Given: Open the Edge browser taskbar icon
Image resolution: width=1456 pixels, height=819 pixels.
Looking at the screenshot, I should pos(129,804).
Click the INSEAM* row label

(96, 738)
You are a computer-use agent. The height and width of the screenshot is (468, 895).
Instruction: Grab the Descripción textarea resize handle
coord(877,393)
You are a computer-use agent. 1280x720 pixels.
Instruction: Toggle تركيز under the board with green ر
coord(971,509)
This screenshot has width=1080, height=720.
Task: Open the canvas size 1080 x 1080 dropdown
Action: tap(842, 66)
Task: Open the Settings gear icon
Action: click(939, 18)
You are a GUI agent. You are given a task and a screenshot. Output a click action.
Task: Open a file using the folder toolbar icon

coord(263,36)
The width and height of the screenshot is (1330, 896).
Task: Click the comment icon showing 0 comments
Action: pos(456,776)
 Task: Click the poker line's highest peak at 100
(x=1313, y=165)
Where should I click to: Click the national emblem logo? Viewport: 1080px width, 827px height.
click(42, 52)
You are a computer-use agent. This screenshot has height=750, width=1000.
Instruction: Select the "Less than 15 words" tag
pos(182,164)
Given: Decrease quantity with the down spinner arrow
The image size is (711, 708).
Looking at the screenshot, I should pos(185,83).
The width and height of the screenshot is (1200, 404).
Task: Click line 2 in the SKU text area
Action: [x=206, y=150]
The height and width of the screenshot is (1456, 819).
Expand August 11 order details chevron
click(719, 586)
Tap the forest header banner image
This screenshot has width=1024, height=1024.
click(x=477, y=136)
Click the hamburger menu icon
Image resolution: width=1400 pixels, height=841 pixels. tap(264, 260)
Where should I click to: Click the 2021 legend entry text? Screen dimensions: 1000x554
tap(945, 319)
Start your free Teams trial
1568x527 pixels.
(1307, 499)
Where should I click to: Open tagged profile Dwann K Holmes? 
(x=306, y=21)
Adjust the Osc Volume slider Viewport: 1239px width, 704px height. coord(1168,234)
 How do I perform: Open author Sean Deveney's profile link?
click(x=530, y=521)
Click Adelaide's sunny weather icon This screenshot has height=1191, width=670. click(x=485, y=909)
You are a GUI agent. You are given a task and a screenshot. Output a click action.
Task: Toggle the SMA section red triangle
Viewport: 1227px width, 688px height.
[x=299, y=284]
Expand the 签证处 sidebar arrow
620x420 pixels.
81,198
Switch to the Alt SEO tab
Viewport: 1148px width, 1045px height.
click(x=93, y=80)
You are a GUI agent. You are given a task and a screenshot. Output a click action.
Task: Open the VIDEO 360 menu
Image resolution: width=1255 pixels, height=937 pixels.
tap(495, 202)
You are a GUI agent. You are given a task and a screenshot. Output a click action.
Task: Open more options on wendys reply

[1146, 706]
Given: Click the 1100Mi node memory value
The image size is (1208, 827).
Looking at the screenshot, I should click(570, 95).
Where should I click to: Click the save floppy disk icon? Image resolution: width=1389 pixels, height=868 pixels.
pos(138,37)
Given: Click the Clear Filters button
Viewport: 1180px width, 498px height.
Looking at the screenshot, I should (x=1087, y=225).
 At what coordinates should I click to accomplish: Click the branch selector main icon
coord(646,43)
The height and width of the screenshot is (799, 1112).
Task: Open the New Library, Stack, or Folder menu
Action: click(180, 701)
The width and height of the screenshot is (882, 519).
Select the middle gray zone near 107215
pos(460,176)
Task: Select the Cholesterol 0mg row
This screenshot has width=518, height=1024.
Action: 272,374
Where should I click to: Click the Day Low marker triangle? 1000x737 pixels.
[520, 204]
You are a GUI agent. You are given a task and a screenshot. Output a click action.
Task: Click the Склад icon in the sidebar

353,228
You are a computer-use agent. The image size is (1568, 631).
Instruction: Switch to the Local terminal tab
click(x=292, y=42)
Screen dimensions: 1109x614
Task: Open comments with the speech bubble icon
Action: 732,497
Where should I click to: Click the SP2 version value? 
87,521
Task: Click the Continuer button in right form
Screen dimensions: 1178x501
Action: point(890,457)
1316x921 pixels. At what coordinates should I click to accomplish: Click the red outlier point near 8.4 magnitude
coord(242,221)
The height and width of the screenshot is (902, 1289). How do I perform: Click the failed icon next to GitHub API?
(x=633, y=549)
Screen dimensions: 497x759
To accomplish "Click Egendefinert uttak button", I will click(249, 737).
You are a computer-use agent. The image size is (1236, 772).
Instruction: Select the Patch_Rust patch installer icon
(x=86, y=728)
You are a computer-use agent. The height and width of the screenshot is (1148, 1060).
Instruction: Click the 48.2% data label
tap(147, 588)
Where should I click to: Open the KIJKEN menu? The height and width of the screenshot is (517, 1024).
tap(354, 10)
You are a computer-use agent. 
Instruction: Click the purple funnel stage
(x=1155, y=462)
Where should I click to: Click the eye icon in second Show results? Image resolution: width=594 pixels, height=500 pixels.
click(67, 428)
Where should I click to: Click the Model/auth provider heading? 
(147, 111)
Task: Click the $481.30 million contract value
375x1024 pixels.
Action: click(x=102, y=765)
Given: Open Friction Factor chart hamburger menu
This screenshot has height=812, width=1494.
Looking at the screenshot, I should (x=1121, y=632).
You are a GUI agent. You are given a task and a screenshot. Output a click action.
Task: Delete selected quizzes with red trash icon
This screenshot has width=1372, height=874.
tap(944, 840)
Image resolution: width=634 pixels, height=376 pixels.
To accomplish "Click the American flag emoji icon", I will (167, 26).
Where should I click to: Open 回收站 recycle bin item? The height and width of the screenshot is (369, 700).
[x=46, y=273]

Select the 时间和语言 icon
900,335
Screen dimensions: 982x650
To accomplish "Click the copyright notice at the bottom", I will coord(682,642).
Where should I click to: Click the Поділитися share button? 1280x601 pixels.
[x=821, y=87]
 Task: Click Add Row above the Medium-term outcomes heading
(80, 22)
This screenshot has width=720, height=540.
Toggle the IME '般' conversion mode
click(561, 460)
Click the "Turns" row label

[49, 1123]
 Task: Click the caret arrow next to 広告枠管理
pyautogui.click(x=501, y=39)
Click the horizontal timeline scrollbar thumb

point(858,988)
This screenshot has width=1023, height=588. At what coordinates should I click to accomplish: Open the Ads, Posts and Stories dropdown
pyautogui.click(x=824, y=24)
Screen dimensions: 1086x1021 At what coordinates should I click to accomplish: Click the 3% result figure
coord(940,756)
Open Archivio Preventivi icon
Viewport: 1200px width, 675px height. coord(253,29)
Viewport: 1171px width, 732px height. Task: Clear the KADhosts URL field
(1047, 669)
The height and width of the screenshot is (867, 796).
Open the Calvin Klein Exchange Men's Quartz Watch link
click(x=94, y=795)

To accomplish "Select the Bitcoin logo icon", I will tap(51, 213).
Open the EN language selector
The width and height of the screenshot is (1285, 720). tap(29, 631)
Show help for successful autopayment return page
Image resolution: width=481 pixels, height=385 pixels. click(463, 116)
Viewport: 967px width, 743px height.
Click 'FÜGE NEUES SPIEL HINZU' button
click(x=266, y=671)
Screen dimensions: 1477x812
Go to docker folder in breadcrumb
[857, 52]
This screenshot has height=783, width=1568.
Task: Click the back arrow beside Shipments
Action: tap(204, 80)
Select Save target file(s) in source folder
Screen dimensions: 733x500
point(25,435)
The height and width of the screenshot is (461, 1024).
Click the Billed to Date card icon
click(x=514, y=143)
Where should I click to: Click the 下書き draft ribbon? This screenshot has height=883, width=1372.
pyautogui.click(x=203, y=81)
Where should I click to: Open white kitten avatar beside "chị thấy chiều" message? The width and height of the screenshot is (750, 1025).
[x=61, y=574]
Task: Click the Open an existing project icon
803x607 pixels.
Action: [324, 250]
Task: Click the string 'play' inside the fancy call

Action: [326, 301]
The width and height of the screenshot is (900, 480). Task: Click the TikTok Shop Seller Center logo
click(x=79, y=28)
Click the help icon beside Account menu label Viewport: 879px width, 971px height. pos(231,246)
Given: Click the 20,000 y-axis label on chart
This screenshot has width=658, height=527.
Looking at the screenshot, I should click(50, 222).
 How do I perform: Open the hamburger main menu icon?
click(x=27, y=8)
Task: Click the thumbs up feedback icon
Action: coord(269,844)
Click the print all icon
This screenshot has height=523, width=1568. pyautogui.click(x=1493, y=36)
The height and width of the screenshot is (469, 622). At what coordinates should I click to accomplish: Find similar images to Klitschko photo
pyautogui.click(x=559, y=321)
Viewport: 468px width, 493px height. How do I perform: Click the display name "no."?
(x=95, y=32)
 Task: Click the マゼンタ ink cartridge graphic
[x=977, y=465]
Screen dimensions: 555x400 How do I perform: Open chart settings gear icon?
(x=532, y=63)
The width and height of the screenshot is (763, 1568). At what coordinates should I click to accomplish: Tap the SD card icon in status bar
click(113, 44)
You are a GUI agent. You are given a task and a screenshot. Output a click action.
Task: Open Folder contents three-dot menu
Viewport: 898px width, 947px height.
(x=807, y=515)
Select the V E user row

-------

Work item
Would you filter the entries above and keep each line that has the word "will"?

Answer to the exercise
To accomplish "Click Egendefinert uttak button", I will click(249, 737).
To accomplish "Click the American flag emoji icon", I will (167, 26).
To accomplish "Click the copyright notice at the bottom", I will coord(682,642).
To accomplish "Select the Bitcoin logo icon", I will tap(51, 213).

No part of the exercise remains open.